Bacteria To Protect Against Quakes
Roland Piquepaille writes "If you live near the sea, chances are high that your home is built over sandy soil. And if an earthquake strikes, deep and sandy soils can turn to liquid with disastrous consequences for the buildings built above them. Now, US researchers have found a way to use bacteria to steady buildings against earthquakes by turning these sandy soils into rocks. 'Starting from a sand pile, you turn it back into sandstone,' the chief researcher explained. It is already possible to inject chemicals into the ground to reinforce it, but this technique can have toxic effects on soil and water. In contrast, the use of common bacteria to 'cement' sands has no harmful effects on the environment. So far this method is limited to labs and the researchers are working on scaling their technique. Here are more references and a picture showing how unstable ground can aggravate the consequences of an earthquake."

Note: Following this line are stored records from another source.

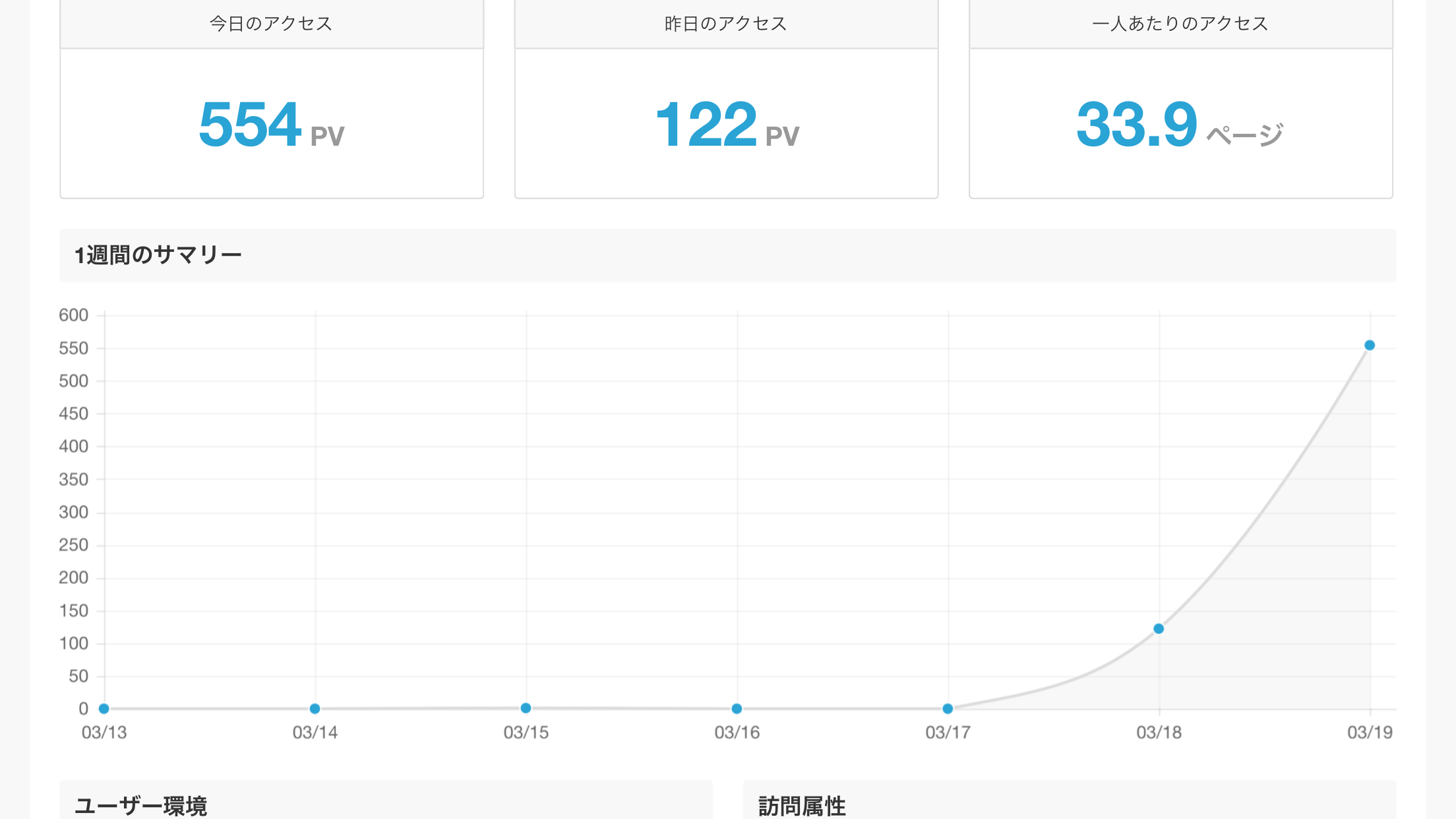Click the 03/17 data point on chart
This screenshot has width=1456, height=819.
(x=948, y=708)
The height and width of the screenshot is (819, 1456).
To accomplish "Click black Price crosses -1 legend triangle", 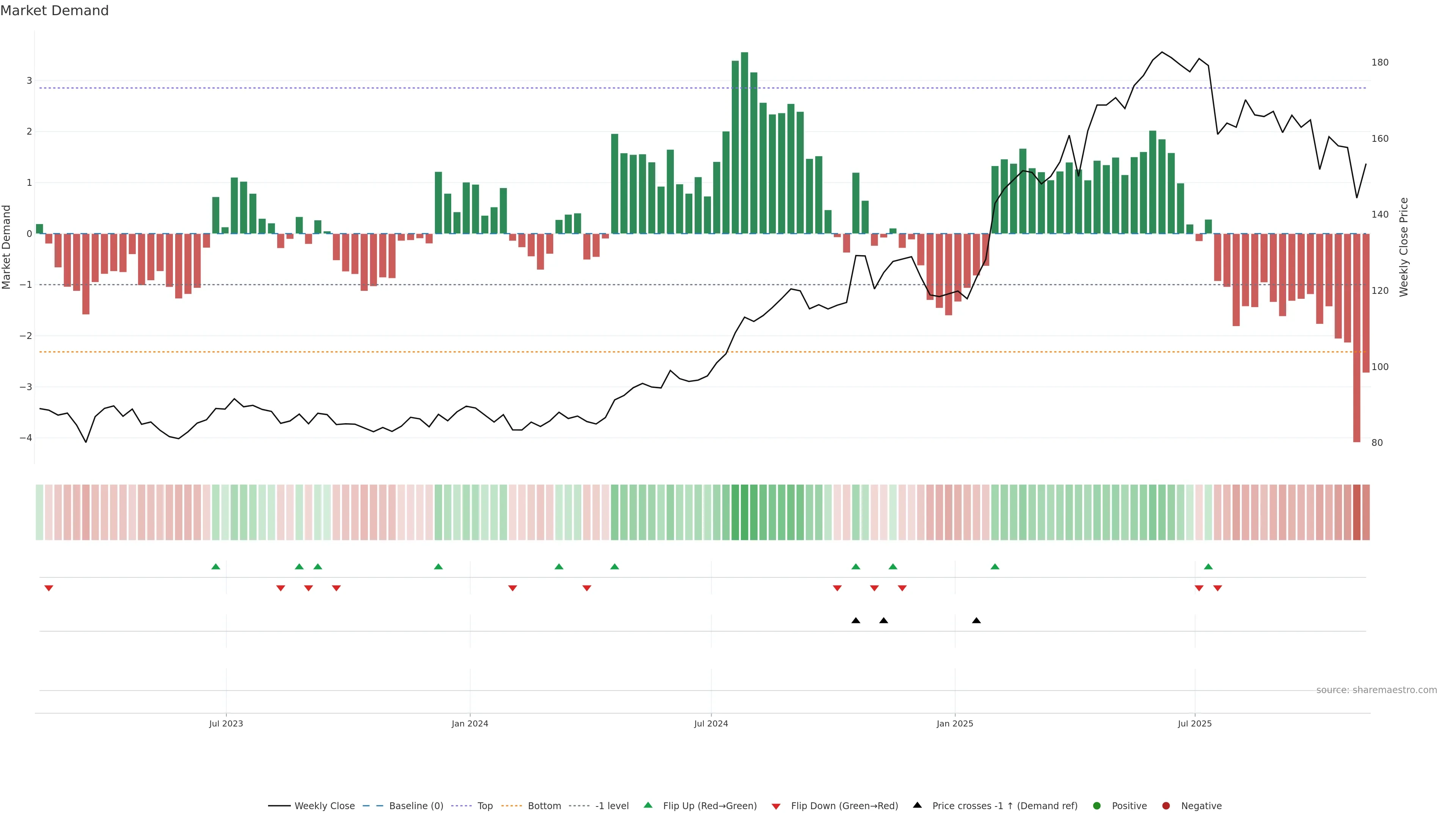I will point(917,805).
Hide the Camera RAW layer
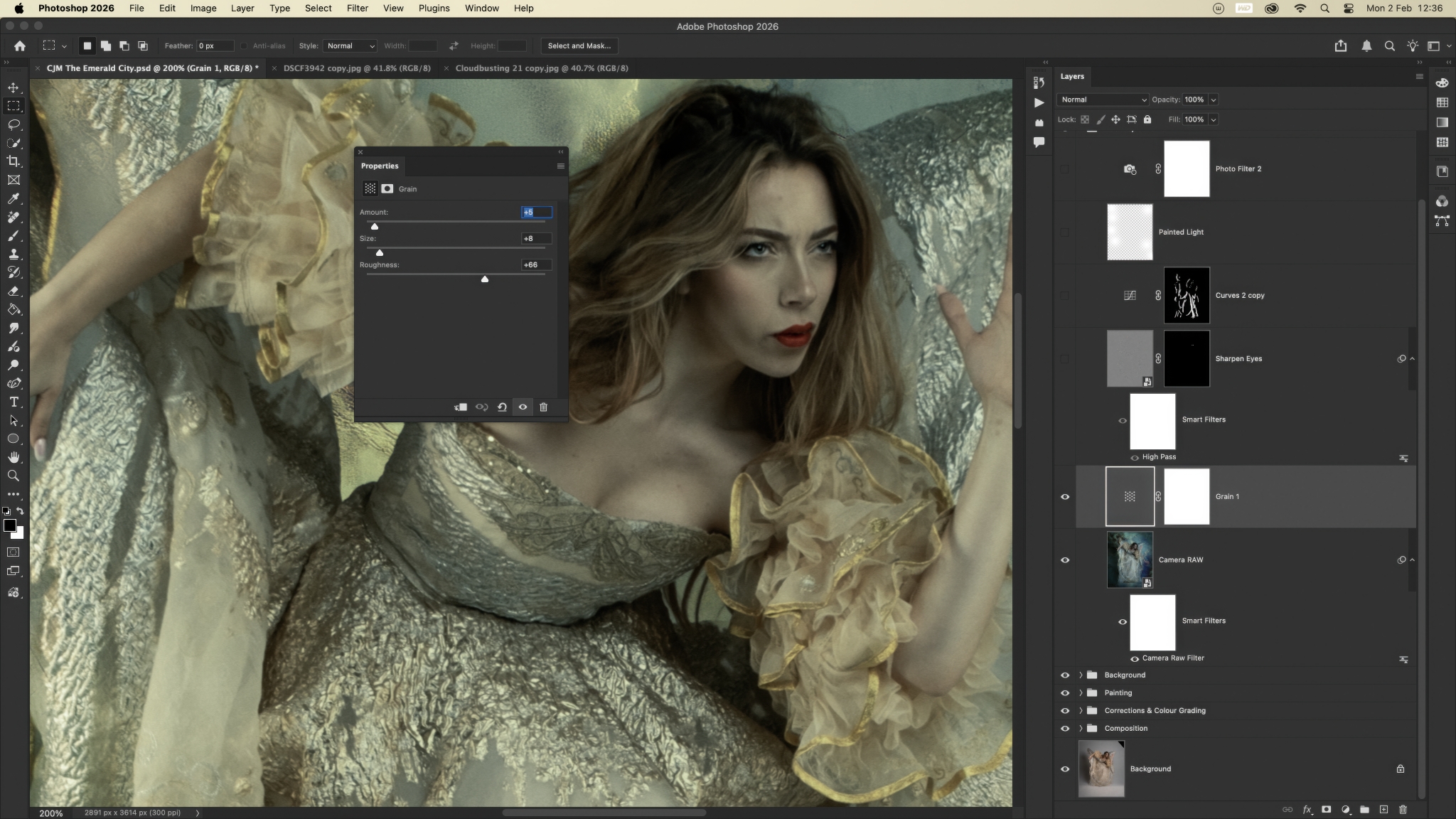The height and width of the screenshot is (819, 1456). tap(1064, 560)
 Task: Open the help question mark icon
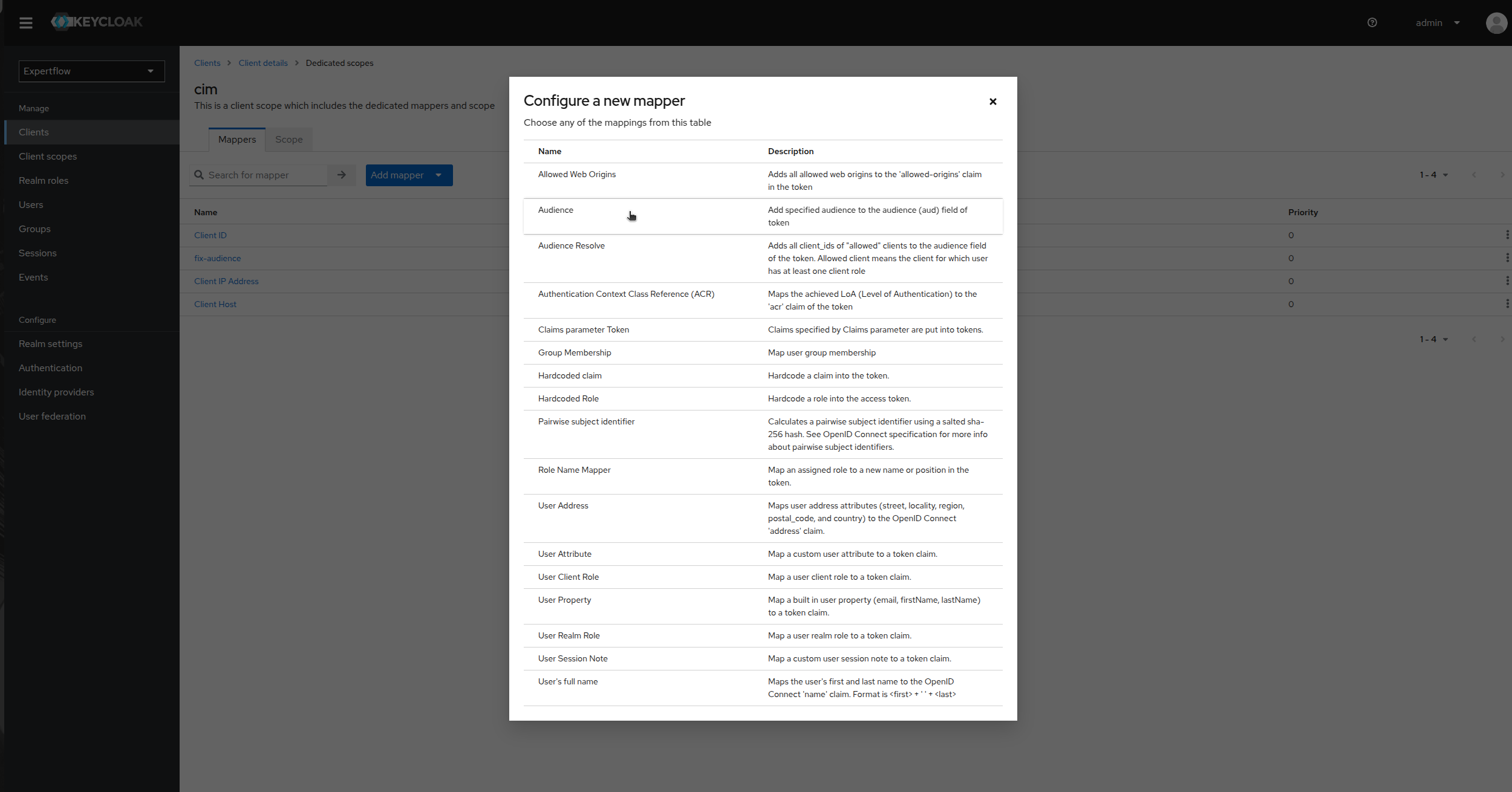(1372, 22)
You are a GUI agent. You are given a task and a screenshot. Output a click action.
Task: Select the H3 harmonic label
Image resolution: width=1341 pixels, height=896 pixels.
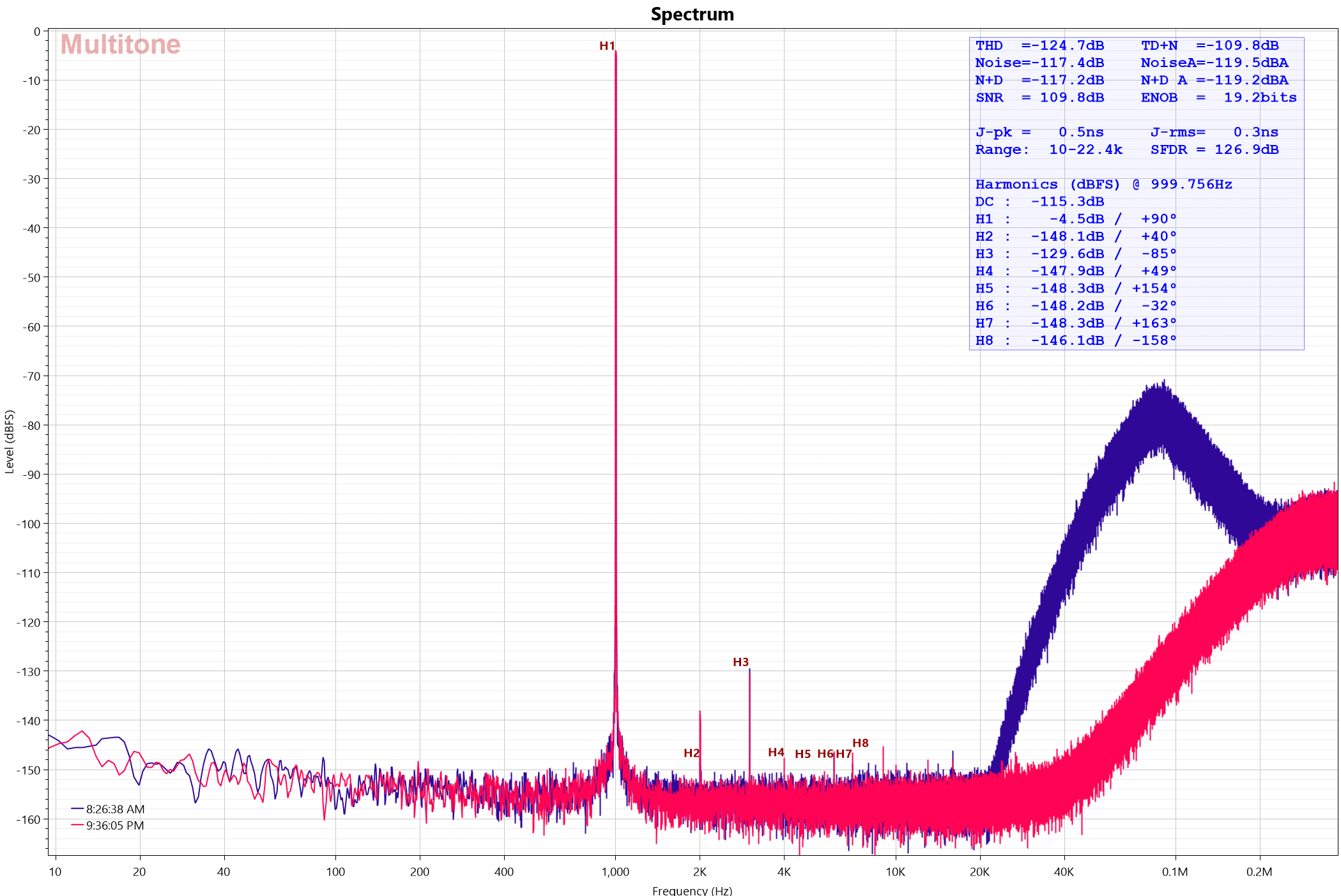[740, 662]
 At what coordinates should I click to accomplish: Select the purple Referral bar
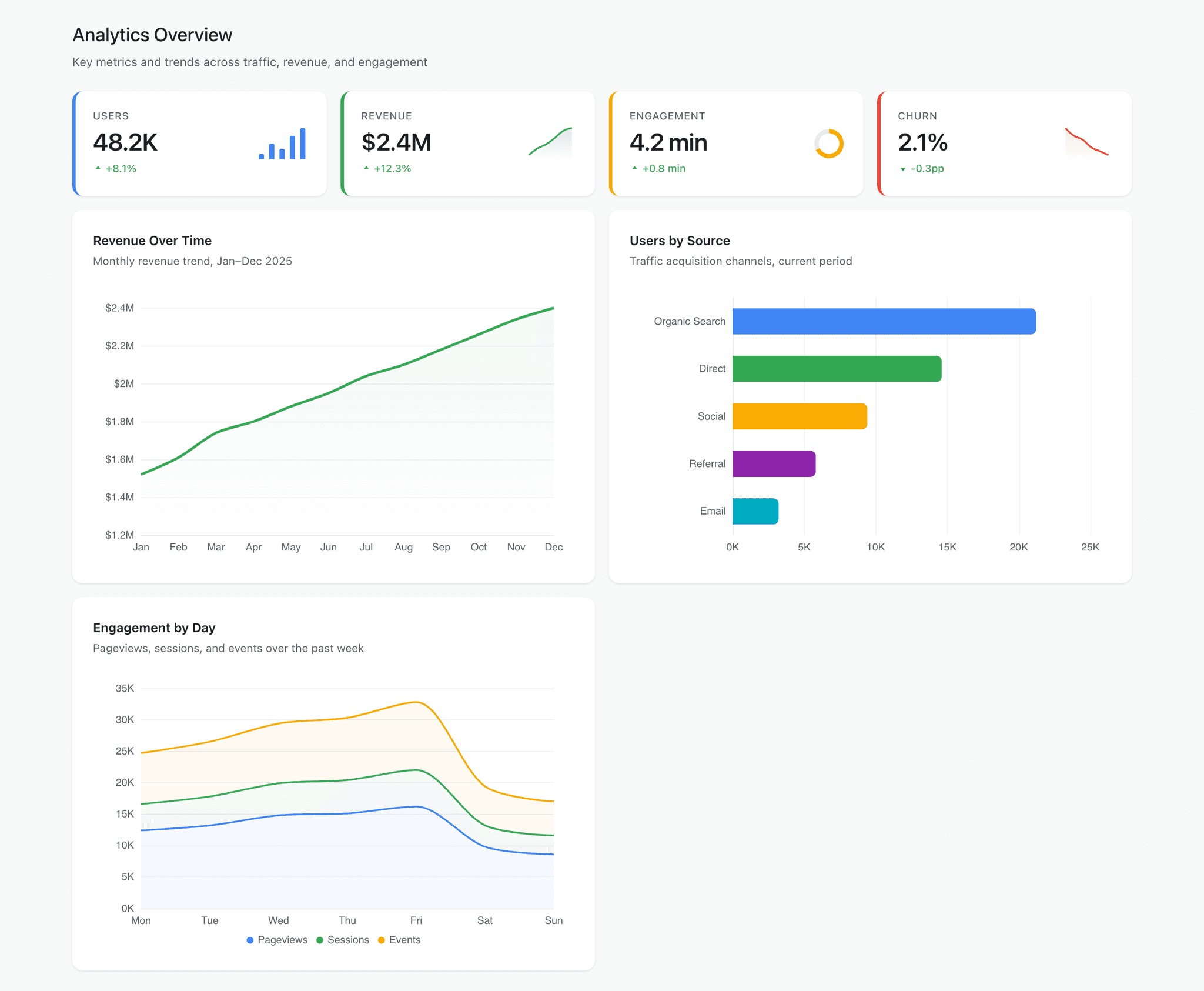click(x=774, y=463)
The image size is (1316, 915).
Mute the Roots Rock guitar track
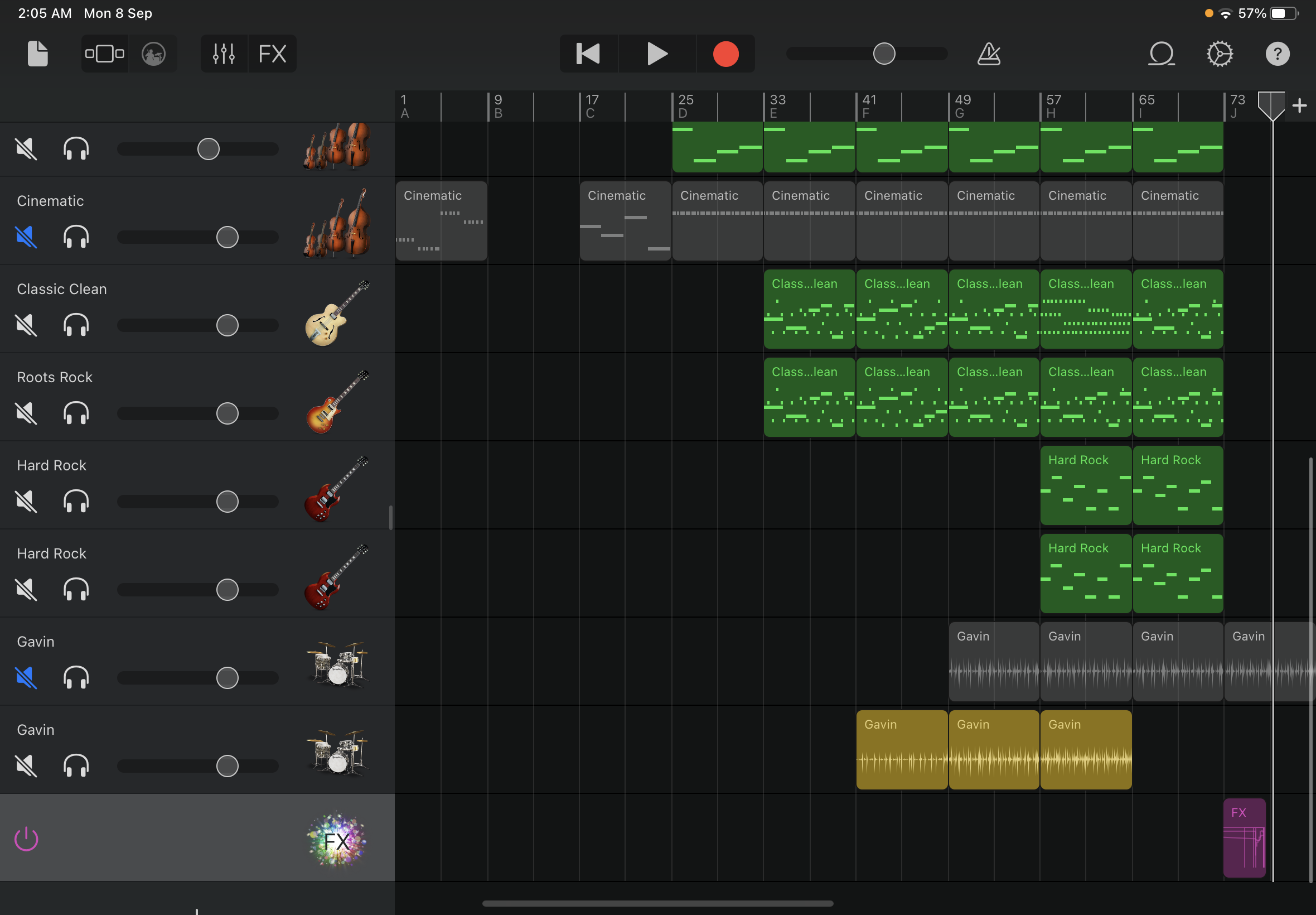coord(26,413)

init 11 - for when you need that edge.
Primarily because humans have proven themselves to be remarkably adept at fucking things up, even when we have the best of intentions.
Nature "running freely" represents an equilibrium reached through 4+ billions years of physical and biological evolution here on planet earth. Now along come the humans, and before we even understand a fraction of a percent of the natural processes at work we start altering all kinds of fundamental systems.
Maybe Kurt Vonnegut was right after all
surely the best way forward is to not build houses on sand in the first place?
Seriously, more often than not, he submits really interesting stuff. I wish more people would emulate that, not less.
I wonder is this can provide help for sinking cities like Venice. I don't think the Venitian Lagoon is that sandy, but at some depth there might be enough to work with. As long as it doesnt just turn everything into a bigger rock that will sink faster.